Il y a une autre belle histoire au sujet du disque. Chacun a apporté deux compositions et il se trouve que Lee Konitz n’improvise dans aucune des deux miennes. Ça s’est trouvé comme ça… Les musiciens étaient libres de laisser ce qu’ils voulaient comme musique dans cet album. Quelques mois plus tard, j’ai reçu un coup de téléphone de Lee qui venait de réécouter l’album ». Il me fait plein de compliments sur le disque et ajoute : « Je voulais vraiment te dire que je suis désolé parce que j’ai constaté que je n’improvisais dans aucune de tes compositions ». Ça m’a beaucoup touché.

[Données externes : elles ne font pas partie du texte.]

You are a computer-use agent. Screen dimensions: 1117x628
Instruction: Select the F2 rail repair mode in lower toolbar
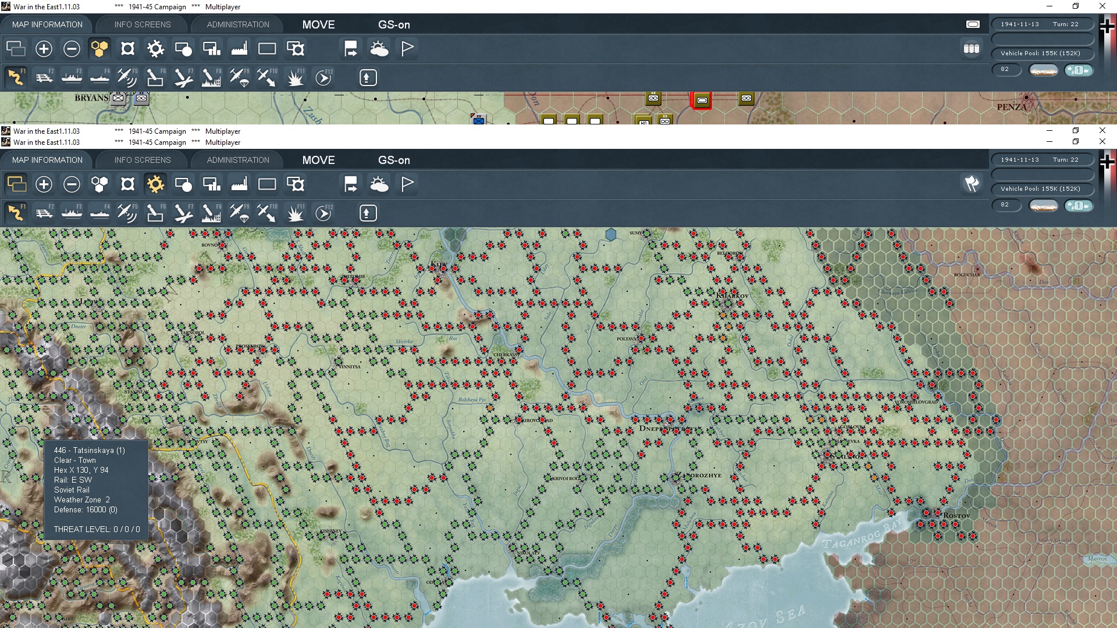tap(44, 213)
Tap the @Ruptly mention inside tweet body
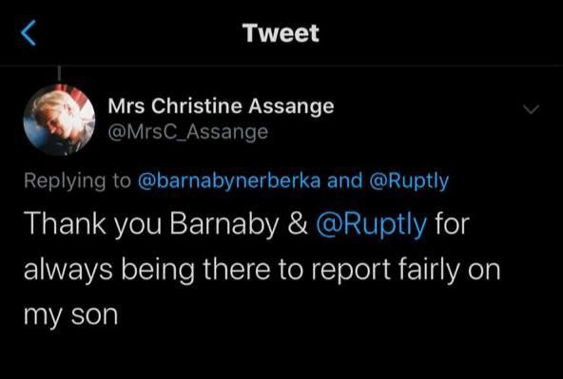 (371, 224)
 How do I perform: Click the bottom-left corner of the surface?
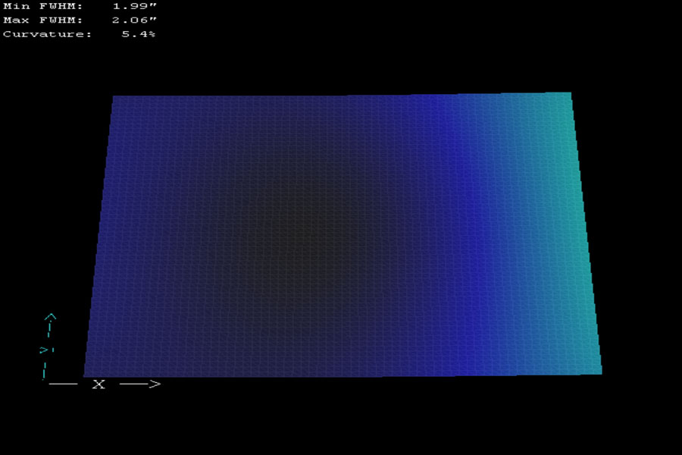click(x=86, y=374)
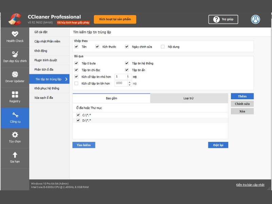Open the Health Check panel
Viewport: 272px width, 204px height.
click(x=15, y=37)
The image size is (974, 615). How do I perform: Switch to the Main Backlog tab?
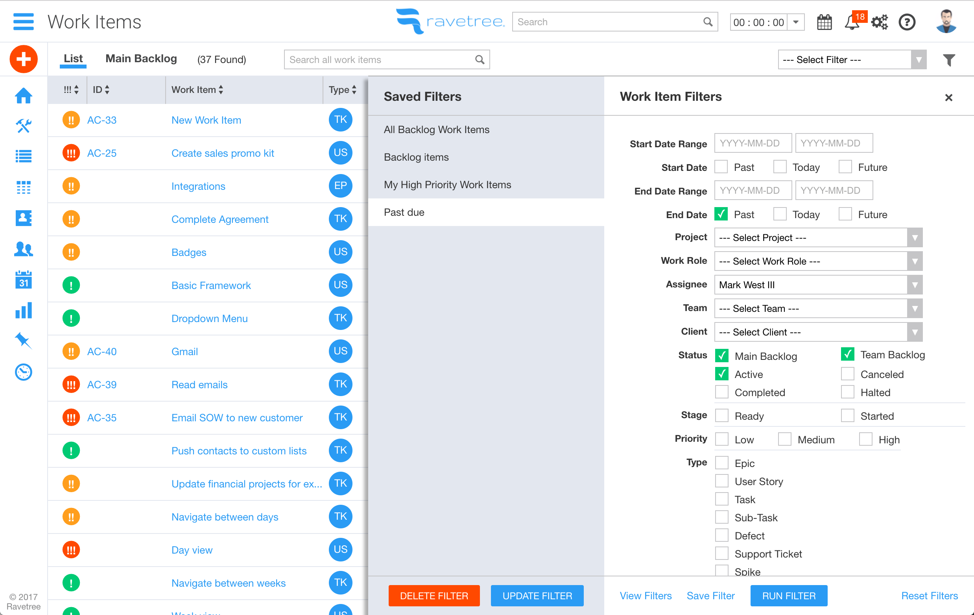tap(141, 59)
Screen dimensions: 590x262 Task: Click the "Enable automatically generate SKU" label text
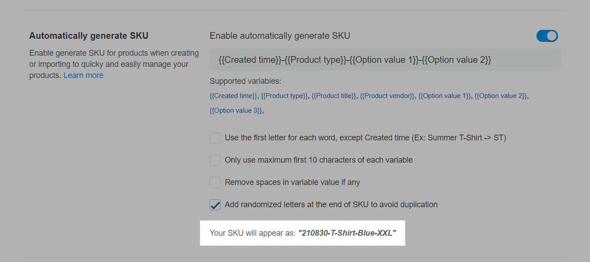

Pour finir avec les souvenirs de Lee, j’aimerais dire qu’il y a une dizaine d’années, il m’a appelé pour me souhaiter une bonne année depuis l’Allemagne où il partageait son temps avec New York. Il m’a suggéré d’organiser une rencontre à trois : « Henri, je serais très content qu’on rejoue ensemble, ce serait formidable si nous pouvions jouer en trio avec Aldo Romano ». Malheureusement, l’occasion ne s’est pas trouvée et je le regrette énormément.

PS : propos recueillis par téléphone le 18 avril 2020.

par Denis Desassis // Publié le 19 avril 2020

[1Label Bleu, 1997

[2« Sais-tu qui est le roi de la ronde ? »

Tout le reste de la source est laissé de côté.